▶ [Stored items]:

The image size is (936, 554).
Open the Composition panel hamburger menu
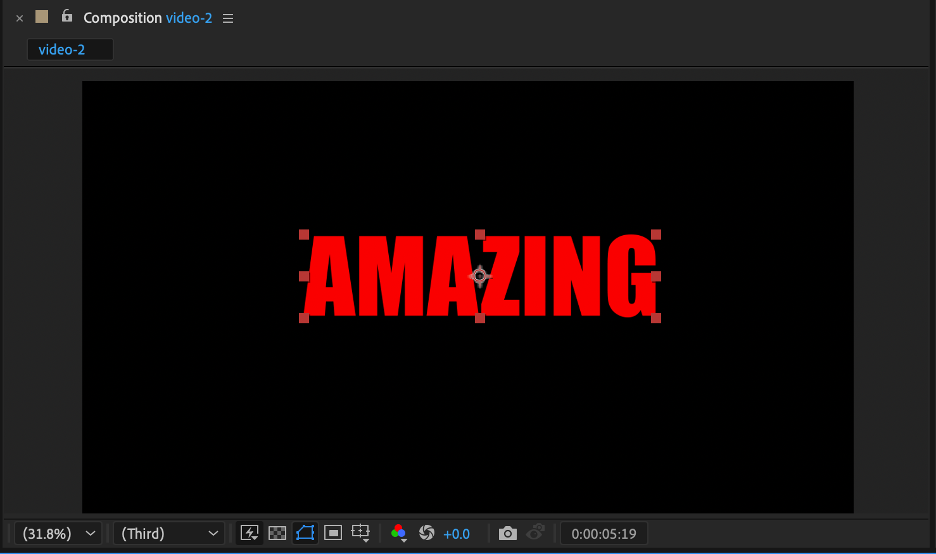(228, 19)
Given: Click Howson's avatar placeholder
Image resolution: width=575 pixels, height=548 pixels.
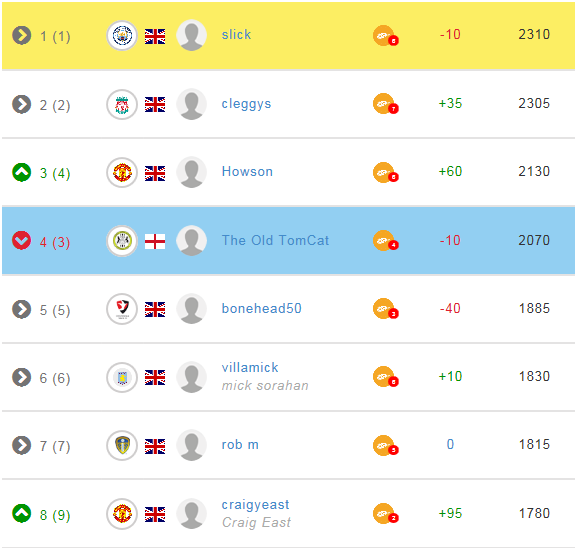Looking at the screenshot, I should pos(191,172).
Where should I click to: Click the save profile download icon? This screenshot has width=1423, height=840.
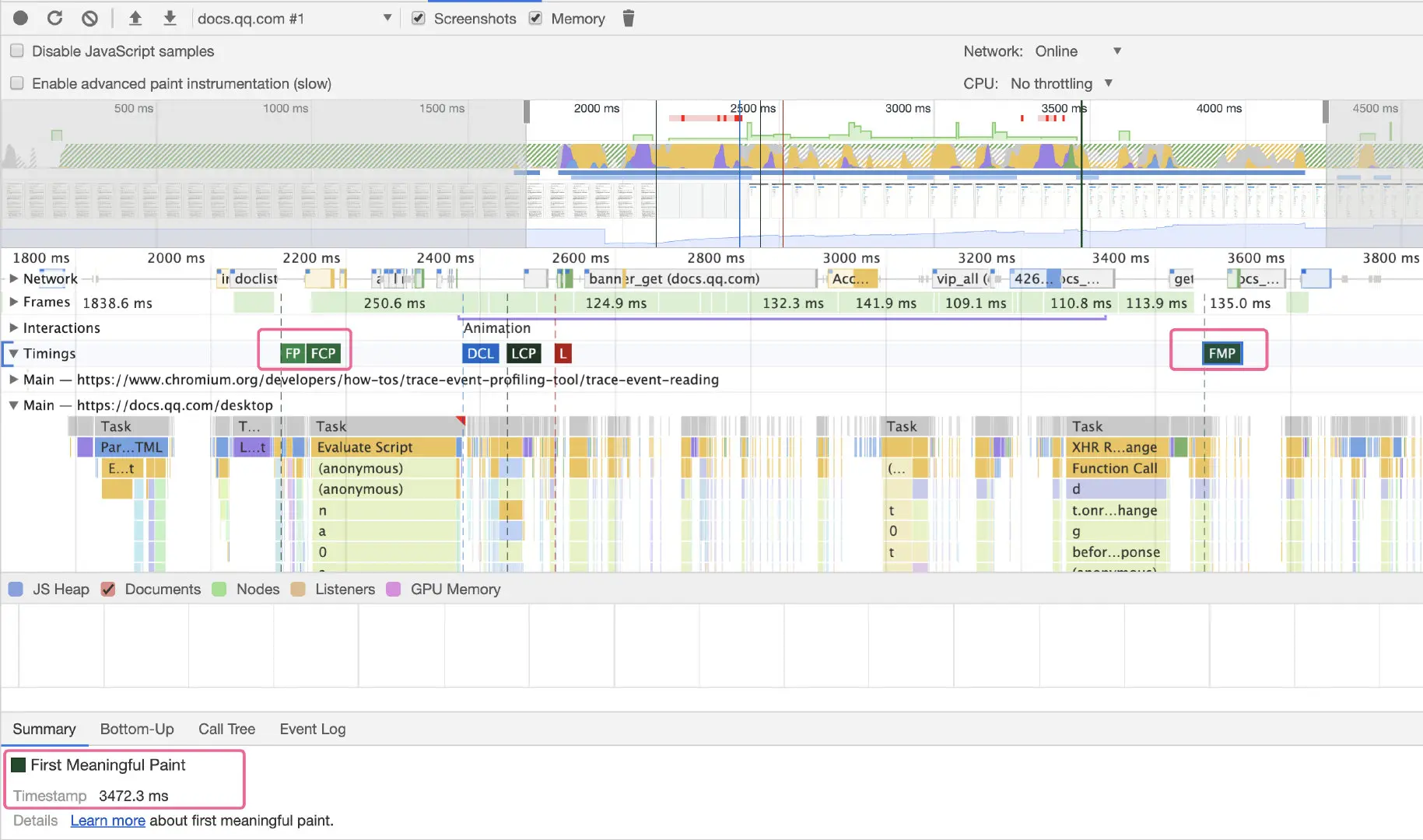click(x=170, y=18)
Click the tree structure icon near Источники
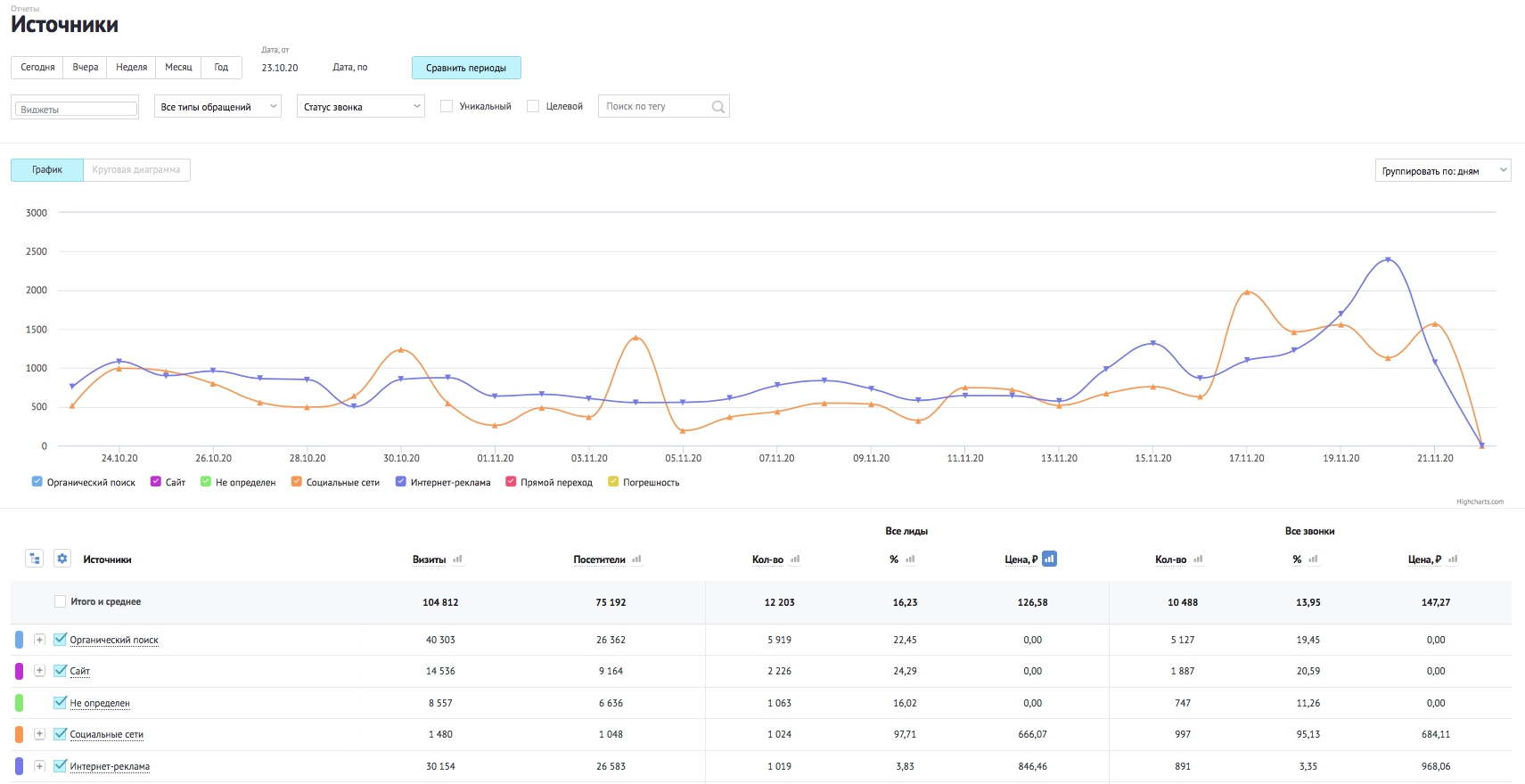Viewport: 1525px width, 784px height. [x=35, y=559]
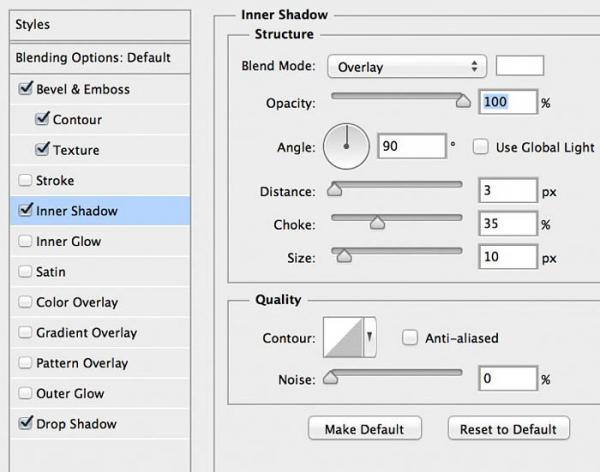Toggle the Stroke effect checkbox
The image size is (600, 472).
click(x=26, y=181)
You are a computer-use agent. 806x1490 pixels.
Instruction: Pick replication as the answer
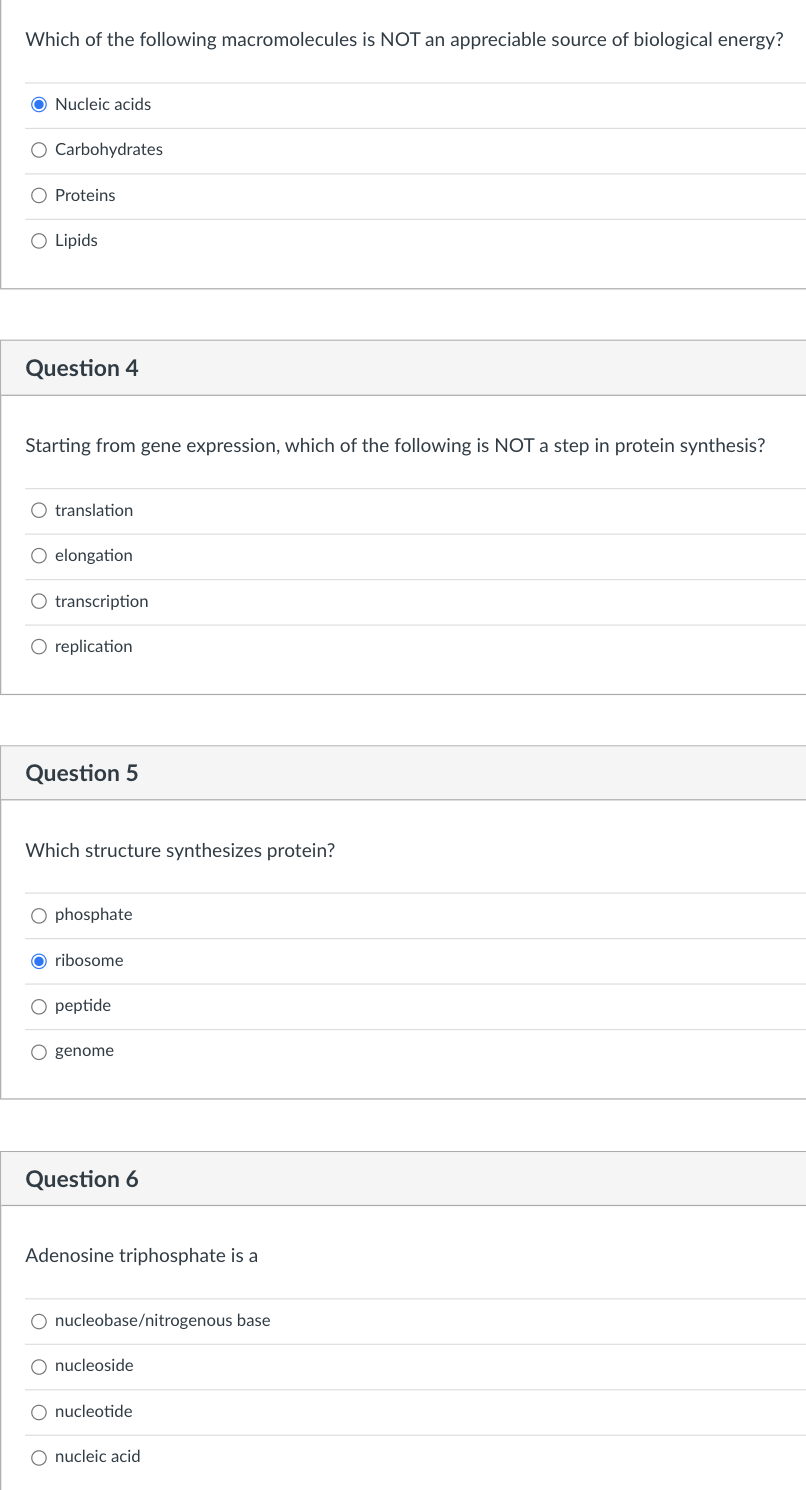tap(39, 647)
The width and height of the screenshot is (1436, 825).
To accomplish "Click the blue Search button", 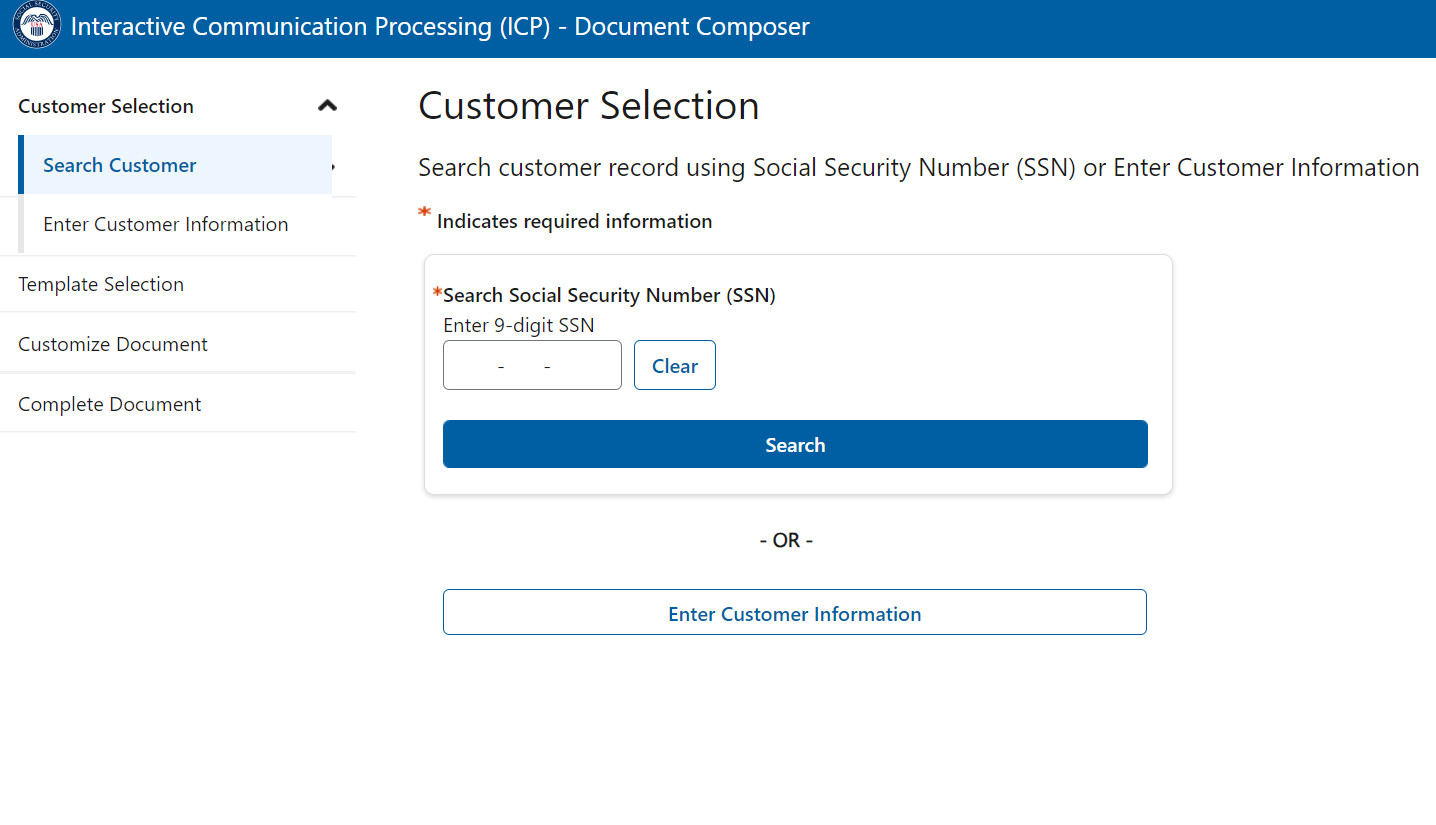I will tap(795, 445).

▶ [Work order]: Give again, exactly as written above, each line from the one that has "Given: Click Howson's avatar placeholder" to the one that has "You are a computer-use", both included; omit the pictures.

▶ [Written solution]:
Given: Click Howson's avatar placeholder
Image resolution: width=575 pixels, height=548 pixels.
Looking at the screenshot, I should pos(191,172).
Where should I click to: Click the save profile download icon? This screenshot has width=1423, height=840.
click(x=170, y=18)
Click the tree structure icon near Источники
Viewport: 1525px width, 784px height. [x=35, y=559]
Toggle the Stroke effect checkbox
The image size is (600, 472).
click(x=26, y=181)
You are a computer-use agent. 806x1490 pixels.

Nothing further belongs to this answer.